[Dataset records]
'''

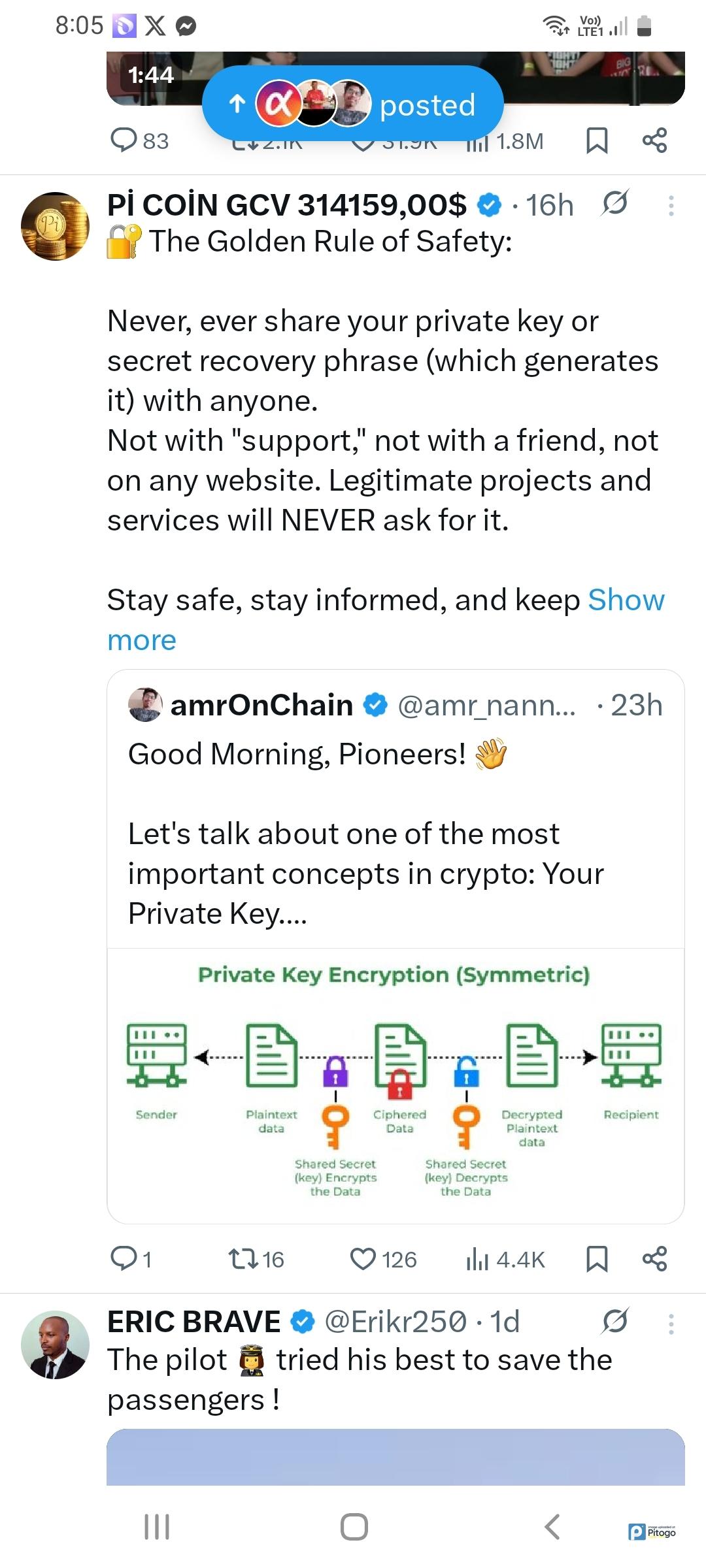
Task: Open Pi Coin GCV profile avatar
Action: coord(55,226)
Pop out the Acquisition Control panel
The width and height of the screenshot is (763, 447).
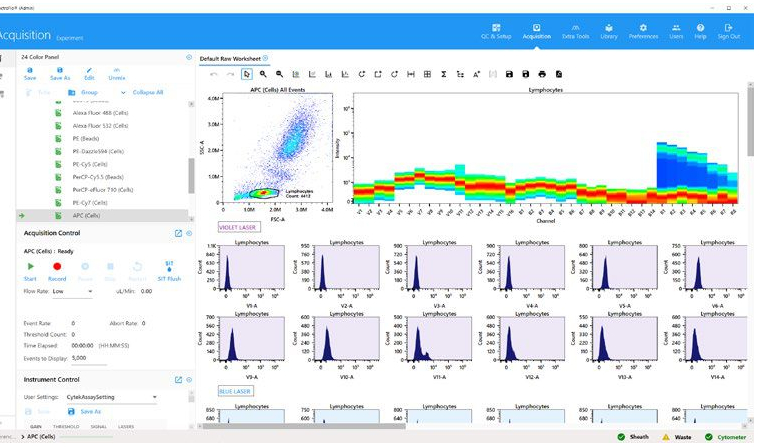click(x=177, y=234)
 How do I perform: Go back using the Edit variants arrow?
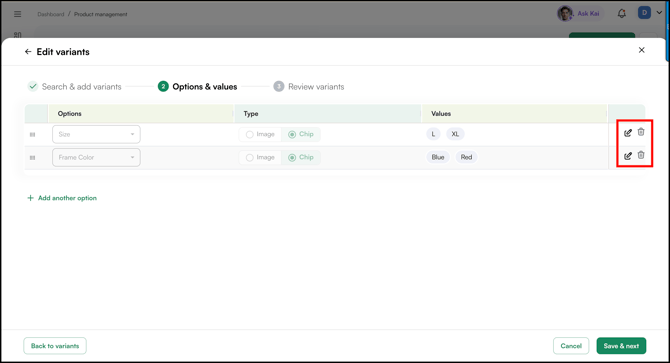click(28, 52)
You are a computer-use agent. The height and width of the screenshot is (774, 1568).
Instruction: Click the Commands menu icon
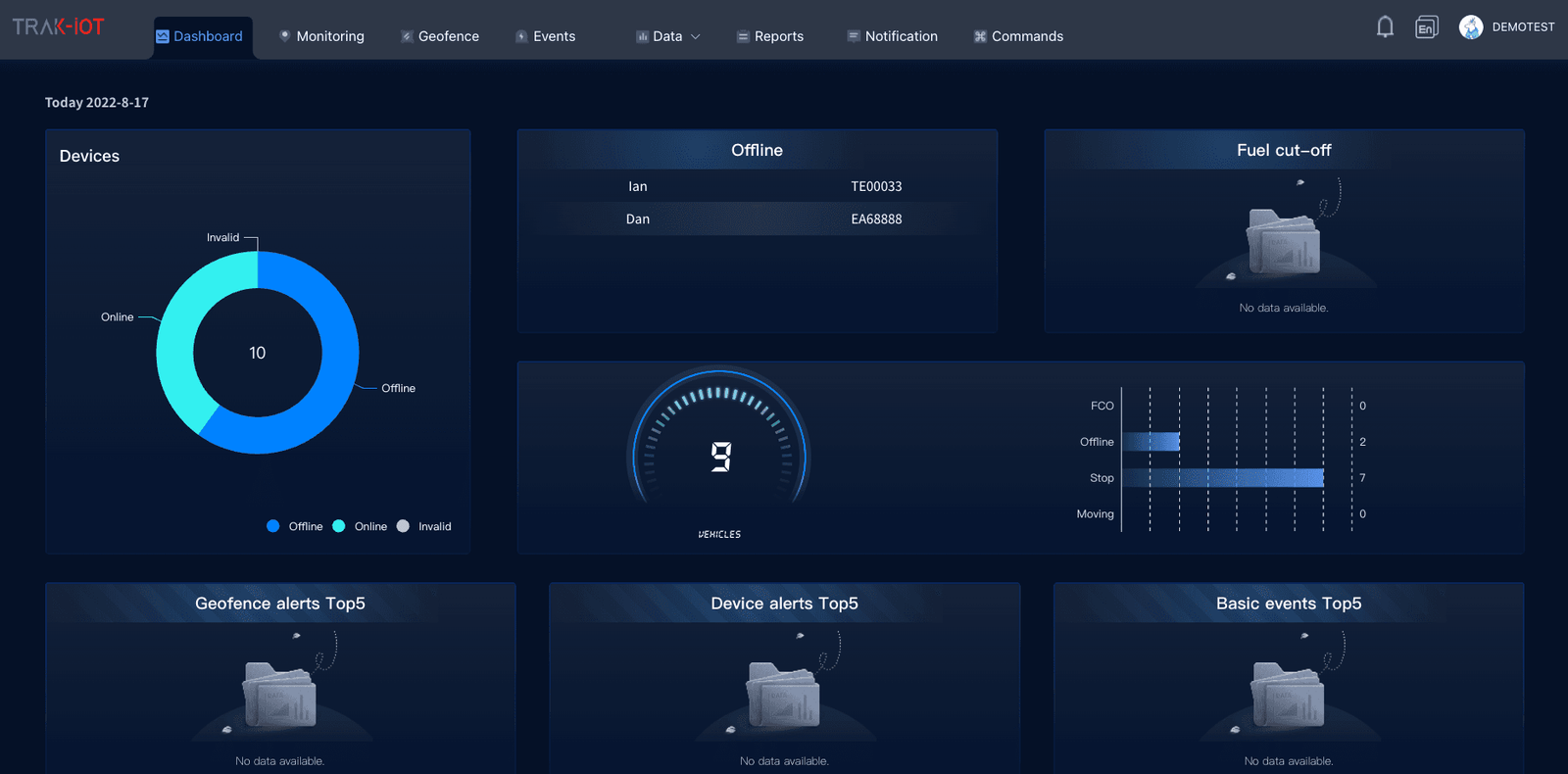tap(980, 36)
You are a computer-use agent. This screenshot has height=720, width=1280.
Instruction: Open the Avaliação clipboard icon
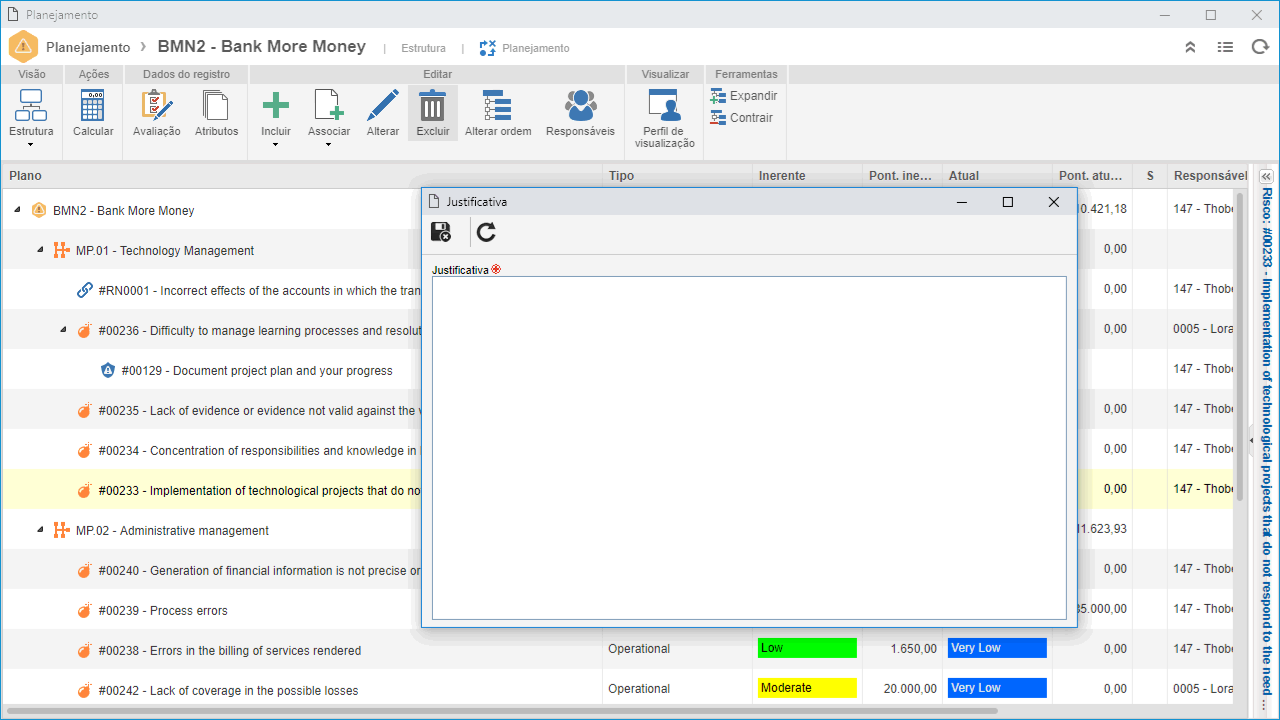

'''

Reproduce the lines from the one with "How do I perform: Go" through the end of the data, keeping both end lines, adding nothing, and dropping any pictures.

Answer to the problem:
 How do I perform: Go back using the Edit variants arrow?
click(28, 52)
You are a computer-use agent. The height and width of the screenshot is (774, 1568).
Instruction: Click the Commands menu icon
tap(980, 36)
You are a computer-use agent. This screenshot has height=720, width=1280.
Instruction: Open the Avaliação clipboard icon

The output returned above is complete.